The lesson here is that in order to grow trees that will sell. Trees that people want to pay for. Trees that don’t spread disease or invasive weeds; You have to put the work in. The learning, the tending, the labor and finally the reward. I don’t expect to turn a profit for a few more years. Even then, my current business plan doesn’t equal millions of dollars annually. My vision is simple, I want to retire in 10 years and supplement my income with my trees. I want to stay active as I age and continue to be excited about learning. For me personally, I love to grow things. A tree nursery fits my budget, financial goals, health goals, and personal well-being.
The Manager from the physical therapy office where I recovered from my broken leg, shared the story of he and his brothers growing up on a tree nursery and farm. His Dad raised pines, spruce, and fir that were primarily sold as transplants for Christmas tree farms. They did some landscape sales and cut tree sales. I asked lots of questions about nursery licensing, tree excavation, and profitability. The nursery lasted 10 or 15 years in his family, he wasn’t aware of any licensing, and he and his brothers were the excavators. No, his family never made a profit from the endeavor that supported the family. His Dad retired from his lifelong career outside of trees. What happened to the tree business? He couldn’t recall it just went away. While we talked I could see the memories and the value that nursery business had for him.
The lesson here is to share the joy with your family and friends. Whether you are starting a Hobby Tree Farm or Nursery or a Tree Nursery for profit, even if you don’t stick with it, it’s an opportunity to build family memories. If you truly have a passion, others will get excited for you. Kids and grandkids will look back on this experience for the rest of their lives. I know I remember planting 500 trees with my Dad in 1980. I hated it at the time but I loved watching those trees grow.
Let Your Story Begin
I don’t wake up every morning excited to go weed my tree beds or lay fabric or pot trees. It’s often like going to the gym; getting there is half the battle. For me my trees are my gym membership and my therapy; both mental and physical.

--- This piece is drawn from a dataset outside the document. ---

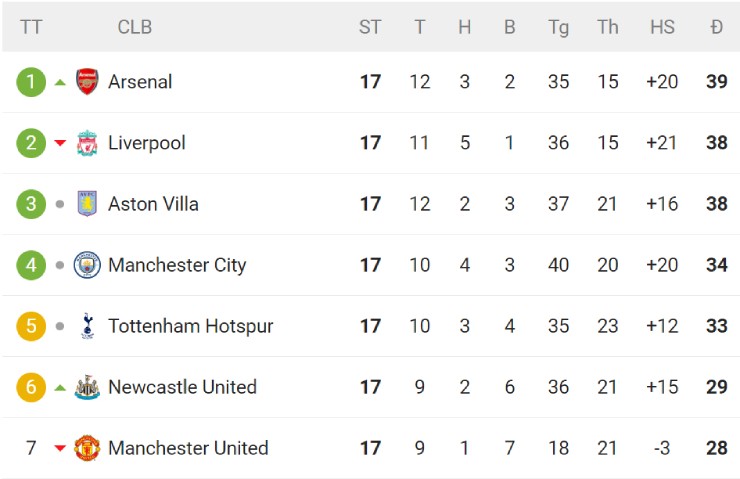Click the Tottenham Hotspur club crest
Viewport: 740px width, 479px height.
click(88, 326)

I do get excited about my vision. I look forward to the outcomes and the learning. There’s no fast track with trees. It’s like watching a child grow, you don’t notice the growth, until one day you do. There are more days that I feel overwhelmed then there are days that I’m eager to get out there but it balances out. Nothing worth doing is easy and there are so many days I take pride in our accomplishments and find awe in the beauty of our trees. I struggle to remember what I did before we started our tree nursery.
Do you know someone who has started a Tree Nursery? Have you successfully started a small nursery? I’d love to hear your stories, both good and not so good. Every challenge is an opportunity.